Filsafat islam itu kompleks, berada pada zaman di mana filsafat dan ilmu pengetahuan masih melebur sebagai kesatuan pembahasan. Jadilah kami berusaha cosplay jadi filsuf sekaligus matematikawan, ahli astronomi, kedokteran, teologi, dan pengamat sosial etis.
Begitu panjang dan lama, hingga sebuah topik pembahasan dari satu tokoh (kosmologi Ibnu Sina misalnya) punya buku studi khususnya sendiri. Aku pernah jadi pemateri kosmologi Ibnu Sina dua bulan lamanya! (±8 pertemuan).
Buku buku yang dijejalkan kepada kami isinya masih berserakan.

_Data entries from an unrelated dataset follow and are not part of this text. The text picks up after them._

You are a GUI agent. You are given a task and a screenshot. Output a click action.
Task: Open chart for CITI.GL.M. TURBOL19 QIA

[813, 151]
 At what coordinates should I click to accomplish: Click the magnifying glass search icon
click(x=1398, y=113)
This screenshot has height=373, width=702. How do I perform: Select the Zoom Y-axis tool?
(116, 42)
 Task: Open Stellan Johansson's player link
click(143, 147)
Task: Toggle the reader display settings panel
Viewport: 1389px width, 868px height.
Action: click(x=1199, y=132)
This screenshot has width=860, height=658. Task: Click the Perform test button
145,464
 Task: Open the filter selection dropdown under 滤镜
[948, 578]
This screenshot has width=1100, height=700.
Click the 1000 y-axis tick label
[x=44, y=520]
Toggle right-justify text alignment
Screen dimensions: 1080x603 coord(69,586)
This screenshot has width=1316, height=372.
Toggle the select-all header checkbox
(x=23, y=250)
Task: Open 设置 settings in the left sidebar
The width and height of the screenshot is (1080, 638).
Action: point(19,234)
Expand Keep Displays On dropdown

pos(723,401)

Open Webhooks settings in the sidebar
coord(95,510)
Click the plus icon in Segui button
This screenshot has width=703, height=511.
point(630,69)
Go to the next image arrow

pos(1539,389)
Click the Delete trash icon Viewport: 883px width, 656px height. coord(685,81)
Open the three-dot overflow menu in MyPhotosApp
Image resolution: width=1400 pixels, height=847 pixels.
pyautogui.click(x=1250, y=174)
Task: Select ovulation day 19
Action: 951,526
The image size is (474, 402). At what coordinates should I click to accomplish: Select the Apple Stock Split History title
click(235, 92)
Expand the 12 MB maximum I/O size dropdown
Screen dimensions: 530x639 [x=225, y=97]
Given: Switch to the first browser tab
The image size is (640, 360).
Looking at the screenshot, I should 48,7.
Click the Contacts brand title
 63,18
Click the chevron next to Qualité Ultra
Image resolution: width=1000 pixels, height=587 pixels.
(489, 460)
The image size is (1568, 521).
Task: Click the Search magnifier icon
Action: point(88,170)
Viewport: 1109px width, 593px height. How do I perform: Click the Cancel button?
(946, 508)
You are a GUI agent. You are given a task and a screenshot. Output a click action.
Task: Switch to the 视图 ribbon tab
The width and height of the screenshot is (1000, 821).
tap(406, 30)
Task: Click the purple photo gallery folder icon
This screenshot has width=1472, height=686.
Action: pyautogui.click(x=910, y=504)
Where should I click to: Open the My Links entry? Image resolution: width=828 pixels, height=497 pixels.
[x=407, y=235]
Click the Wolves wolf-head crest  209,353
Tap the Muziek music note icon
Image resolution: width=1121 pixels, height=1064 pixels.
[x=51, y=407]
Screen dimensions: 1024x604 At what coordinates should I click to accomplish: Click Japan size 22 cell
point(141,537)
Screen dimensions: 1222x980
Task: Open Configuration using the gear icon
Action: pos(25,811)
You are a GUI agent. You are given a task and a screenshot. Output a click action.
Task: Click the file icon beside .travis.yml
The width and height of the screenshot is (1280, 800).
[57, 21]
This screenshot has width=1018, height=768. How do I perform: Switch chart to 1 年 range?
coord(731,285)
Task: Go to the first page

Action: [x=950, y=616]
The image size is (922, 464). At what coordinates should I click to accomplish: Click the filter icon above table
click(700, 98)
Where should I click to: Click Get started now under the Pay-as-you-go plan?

Kami masih terus meraba, bangunan seperti apa yang sebenarnya sedang digarap oleh seorang filsuf? Bagaimana rupanya?
Ah.
Tak terasa kini giliranku presentasi lagi.
Lalu kutemukan jawaban lain. Lain daripada sambatan sambatan yang biasa kulayangkan.
Ternyata jawaban ini ditujukan untuk dari pertanyaanku di tingkat satu, masih di bawah bimbingan ka Suhe. Aku bertanya bagaimana caranya bisa mendapatkan intisari buku dalam tempo yang singkat? Bagaimana caranya membaca memindai? Aku begitu kesulitan saat itu.
Sekarang rasanya menyenangkan. Membaca jadi lebih cepat, banyak kata yang mulai familiar. Pun pembahasannya.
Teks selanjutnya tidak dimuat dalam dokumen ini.